George Orwell once described Sinclair’s novels as an example of ‘good bad writing’. Orwell was unduly harsh on Sinclair. Sinclair’s writing style is deceptively simple, at times stark and trenchant; yet the writing has the lambency that many a writer with showy linguistic flourish would struggle to achieve. The sparse, parsimonious style also manages to effectively convey the misguided Spartanism that keeps Harriett in its vice like grip. It also conveys, without hyperbole, the gradual transformation of Harriett from an angelic girl, full of joi de verve into a sullen, peevish misanthrope. One wonders to what extent was Harriett was the author’s alter ego.
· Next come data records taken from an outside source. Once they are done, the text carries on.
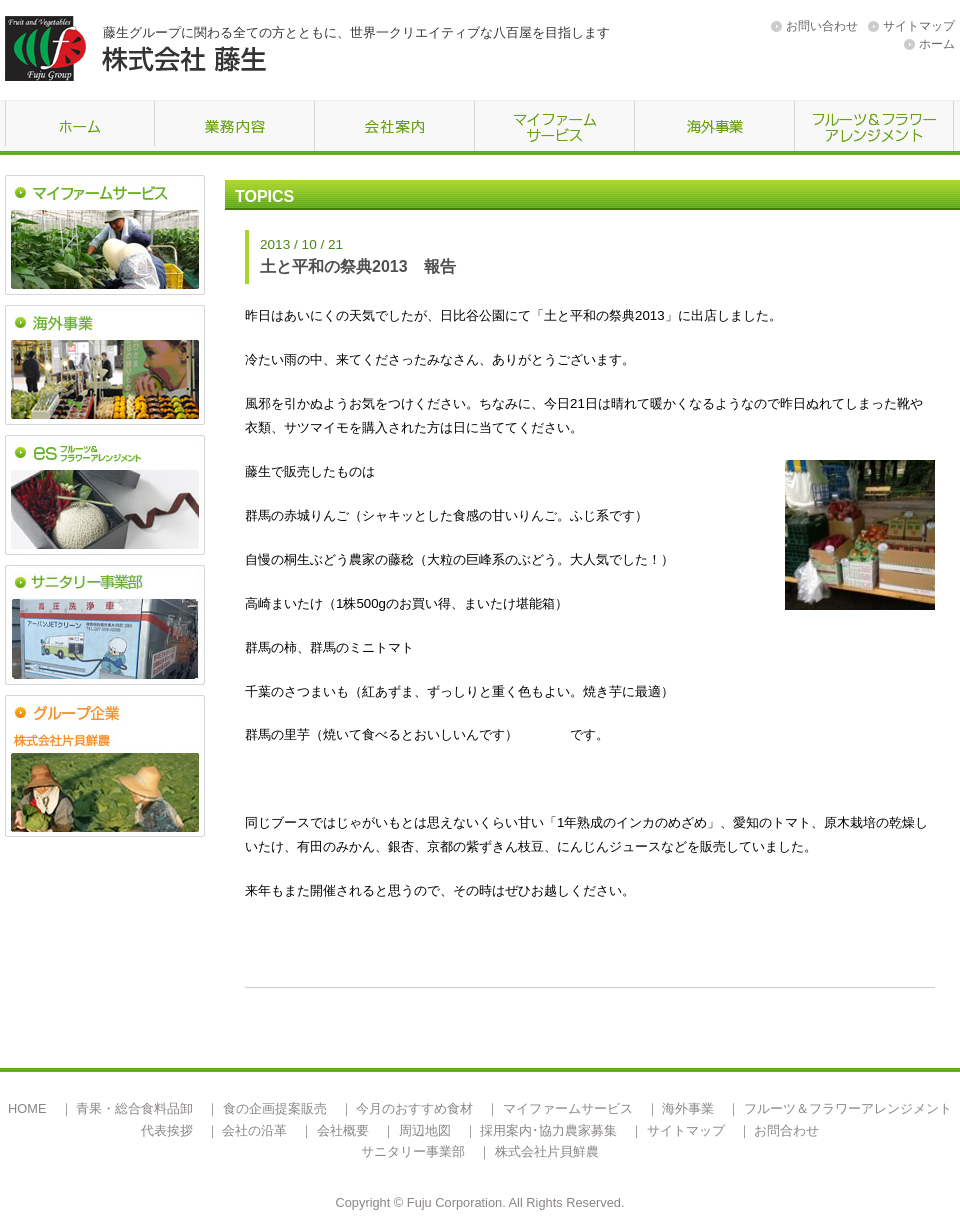 This screenshot has height=1232, width=960. Describe the element at coordinates (688, 1108) in the screenshot. I see `海外事業` at that location.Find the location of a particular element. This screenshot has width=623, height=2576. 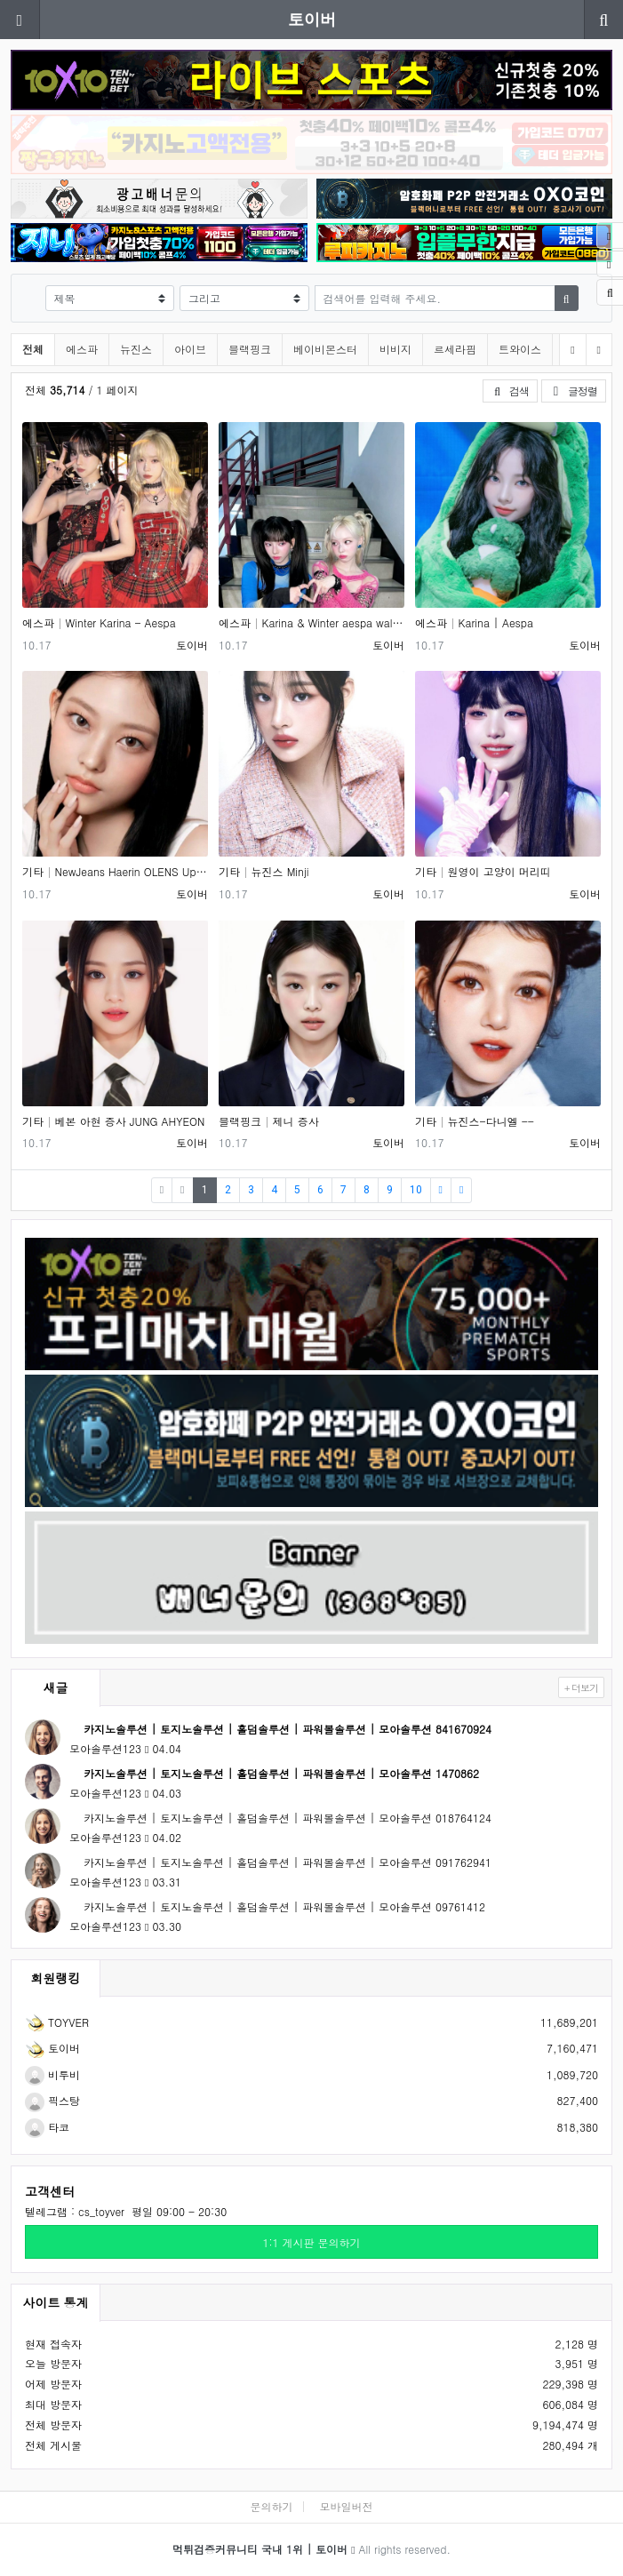

르세라핌 is located at coordinates (455, 348).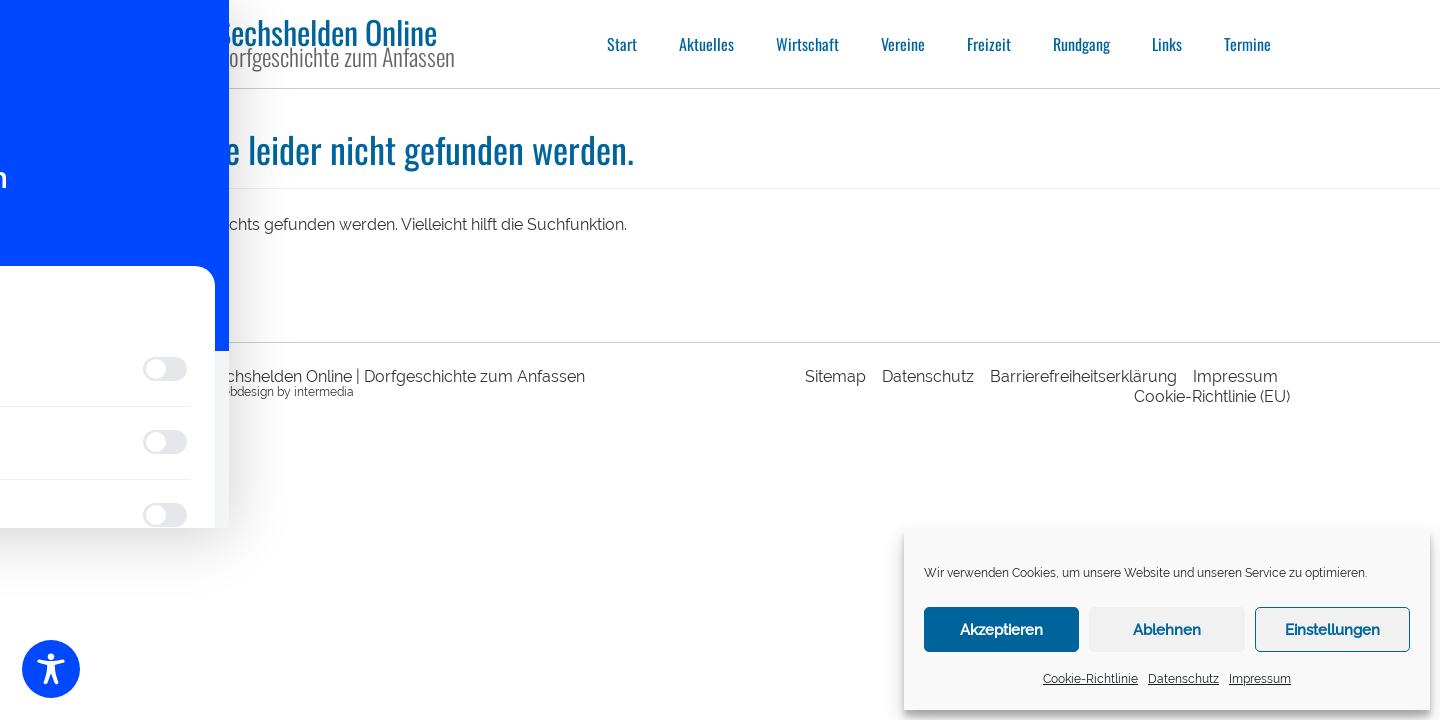 The width and height of the screenshot is (1440, 720). Describe the element at coordinates (1167, 630) in the screenshot. I see `Ablehnen` at that location.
Harriett’s attitude towards men is kept tantalizingly enigmatic throughout the novel. In response to Robin’s declaration of love, never once does Harriett reciprocate. The author does not elaborate—deliberately, you get the impression—why Harriett chooses to live a life that many people, at least those from her generation, would describe as inefectual. Instead, she regresses more and more into the suffocating and cloying embrace of her parents, and fails to feel liberated even after their deaths. In real life, Sinclair did not have relationships with men throughout her long life and led, for all appearances, a life of celibacy. Youngest of six children, and the only daughter, Sinclair was very close to her family. She lived with her mother until the mother’s death, and nursed her brothers, all of whom suffered from an inherited heart condition, four of them dying before their fiftieth birthday. Whether Life and Death of Harriett Frean, written when Sinclair was fifty-nine (by that time Sinclair was showing unmistakable signs of early Parkinson's disease; ten years later she would stop writing completely), is a reflection on Sinclair’s own life, will remain a matter of conjecture. If it is, one can either admire the dispassionate dissection of an unfulfilled life, or wonder at the self-loathing that inspired the novel.